Увидев её, и Дитрих почувствовал себя свиньёй. Он тихо опустился на краешек стула. Он чувствовал, что поступает не по-товарищески. Или наоборот – по-товарищески? Ганс – заблудшая бестолковая душа, его надо как можно скорее спасти, вернуть в безопасное лоно НСДАП.

Но всё же разговор у них никак не клеился. Дитрих понимал, что с крючка Нильса ему не соскочить. Из мягких лапок Нильса никому не вырваться. И Дитрих беспомощно, словно в поисках защиты, оглянулся на плотно затворённую белую дверь.

– Не хочет он ехать. Ни в какую, – глухо проговорил Дитрих. – Поговорите с ним. Я сделал всё, что мог.

Нильс даже глаз не поднял от папки. Не глядя на Дитриха, он сделал величественный жест рукой – дескать, свободен. И Дитрих поспешно вышел.

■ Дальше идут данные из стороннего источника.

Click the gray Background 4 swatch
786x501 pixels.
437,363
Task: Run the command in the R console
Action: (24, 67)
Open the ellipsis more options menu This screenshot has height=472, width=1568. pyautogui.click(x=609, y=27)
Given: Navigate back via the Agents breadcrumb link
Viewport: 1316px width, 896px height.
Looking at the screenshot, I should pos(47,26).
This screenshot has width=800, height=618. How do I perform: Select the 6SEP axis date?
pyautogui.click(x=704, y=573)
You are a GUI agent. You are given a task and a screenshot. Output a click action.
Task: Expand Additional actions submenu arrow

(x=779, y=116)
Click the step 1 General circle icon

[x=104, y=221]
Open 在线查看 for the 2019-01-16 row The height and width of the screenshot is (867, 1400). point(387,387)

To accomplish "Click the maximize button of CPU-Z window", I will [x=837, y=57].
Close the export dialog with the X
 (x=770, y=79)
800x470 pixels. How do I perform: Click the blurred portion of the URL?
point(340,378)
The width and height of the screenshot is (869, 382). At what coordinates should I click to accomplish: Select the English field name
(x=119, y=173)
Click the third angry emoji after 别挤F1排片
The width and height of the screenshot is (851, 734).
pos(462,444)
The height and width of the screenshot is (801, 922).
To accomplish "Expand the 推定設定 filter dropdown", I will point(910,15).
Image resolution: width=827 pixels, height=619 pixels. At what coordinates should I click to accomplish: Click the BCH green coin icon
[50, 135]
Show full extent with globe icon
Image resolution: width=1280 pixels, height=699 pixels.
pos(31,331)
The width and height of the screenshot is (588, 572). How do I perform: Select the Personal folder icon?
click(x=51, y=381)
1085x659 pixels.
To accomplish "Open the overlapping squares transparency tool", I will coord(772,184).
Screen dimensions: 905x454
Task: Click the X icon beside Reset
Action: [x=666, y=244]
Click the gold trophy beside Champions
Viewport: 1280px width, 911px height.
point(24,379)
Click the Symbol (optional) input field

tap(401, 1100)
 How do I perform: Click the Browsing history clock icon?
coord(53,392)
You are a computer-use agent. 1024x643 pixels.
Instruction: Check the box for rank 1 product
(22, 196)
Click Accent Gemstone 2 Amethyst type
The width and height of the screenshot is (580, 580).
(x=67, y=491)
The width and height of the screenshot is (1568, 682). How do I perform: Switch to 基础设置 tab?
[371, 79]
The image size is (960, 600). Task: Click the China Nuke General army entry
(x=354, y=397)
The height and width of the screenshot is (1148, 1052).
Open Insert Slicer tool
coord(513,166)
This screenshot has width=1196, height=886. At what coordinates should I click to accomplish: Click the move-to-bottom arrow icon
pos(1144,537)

Следом за ним в кабинет зашёл наш командир взвода. Нильс жестом пригласил его садиться. Командир взвода молча уселся и тут же – без разрешения – закурил. А Нильс, словно в продолжение некого разговора, спросил:

– А какое происхождение у этого Гравера?

Командир взвода дымил так, точно в кабинете Нильса жгли целую вязанку хвороста.

– Почище нашего, – флегматично отозвался командир, выпустил кольцо дыма и проводил его взглядом, как даму.

– Неужто сам Один был его предком?

–Практически.

Они разразились таким хохотом, что чуть не полопались оконные стёкла. Наконец Нильс смахнул слёзы, захлопнул папку и небрежно забросил её в верхний ящик стола.

– Ладно, – подытожил Нильс, – пусть пока остаётся тут. С вами пускай едет Лейбнехт. А Гравера ты получишь. Обещаю, он поедет следующим.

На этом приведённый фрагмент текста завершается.